I am trying to have a map that can store prices and their amount i want map values must be thread safe i am using sync.RWLock but i get concurrent map write error 6 or 8th time if i run again and again [Code]:https://play.golang.org/p/PuRiyrvqoQI
package main
import (
“fmt”
“time”
“sync”
)
type quantity struct {
sync.RWMutex
amount float64
}
type Entries map[float64]*quantity
func main() {
vals:=Entries{}
go vals.Adder(100,1)
go vals.Adder(100,1)
go vals.Adder(100,1)
go vals.Adder(100,1)
go vals.Adder(100,1)
go vals.Adder(100,1)
time.Sleep(time.Millisecond*1)
for i,val:= range vals{
It does some juggling around with a cached copy of the map and a dirty flag as far as I can tell from a very quick glance at the sources, but if it is more performant than simply locking everything, I’m not sure. Also please be aware of the fact, that it uses a regular Mutex if it locks.
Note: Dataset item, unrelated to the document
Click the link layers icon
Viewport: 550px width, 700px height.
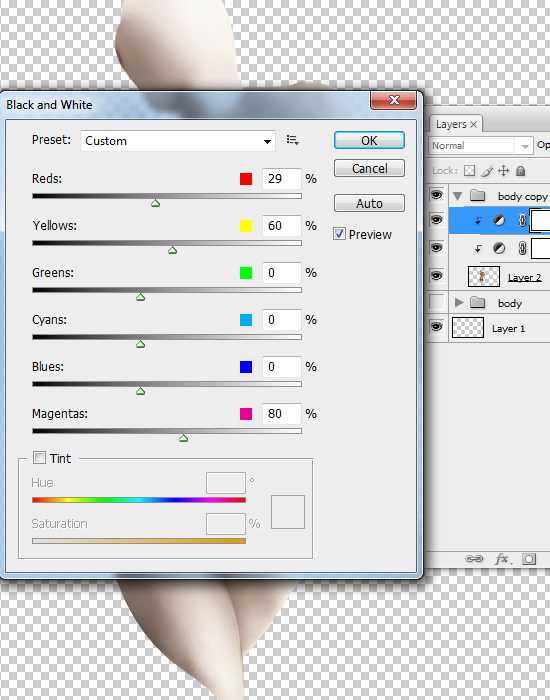pyautogui.click(x=474, y=558)
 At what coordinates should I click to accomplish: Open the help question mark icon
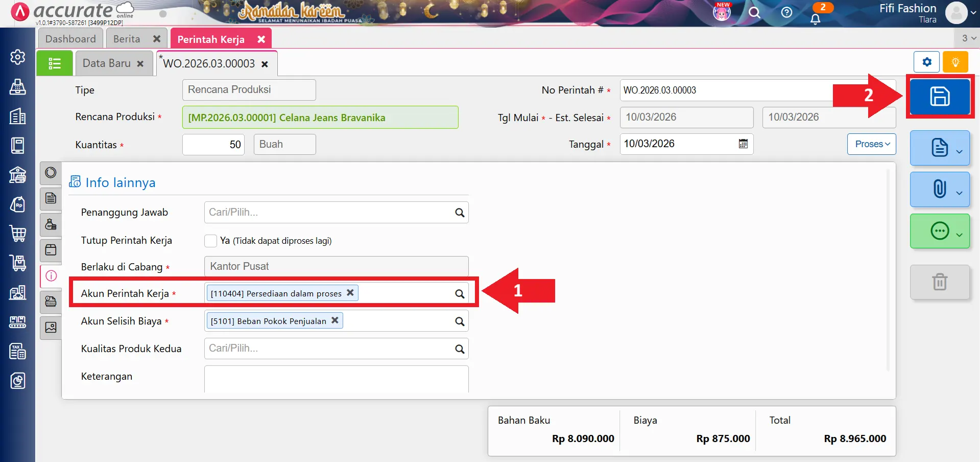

In this case you can implement your own dynamic structure with semaphores. But this is a solution only if you have really big structures. If not use maps with confidence because are dynamic structures and are pretty fast.
[le] Instead using a big map for something try to use many small maps grouped in an array of maps or whatever and lock the small maps as you need.
actually i am working on exchange project here i need In memory storage for orders to process order matching fast (these order are also stored in database ) currently i am using maps for prices as keys and arrays or slice of orders as values associated to keys
structure is described below
price : orders
1.02 : [ ]orders
1.03 : [ ] orders
i need to read from maps and change [ ] order array according to incoming order
problem is that map is not thread safe so concurrent writes panics occur
If i use locks then it locks whole map which casts me delays of milliseconds so what do you suggest for that kind of data structure
If it deals with real money if real people, please start by getting rid of floats, Google will tell why you shouldn’t use floats for monetary values.
And then just use the naïve approach and lock everything until this really becomes a bottleneck, do not try to optimise issues away you don’t have in production code.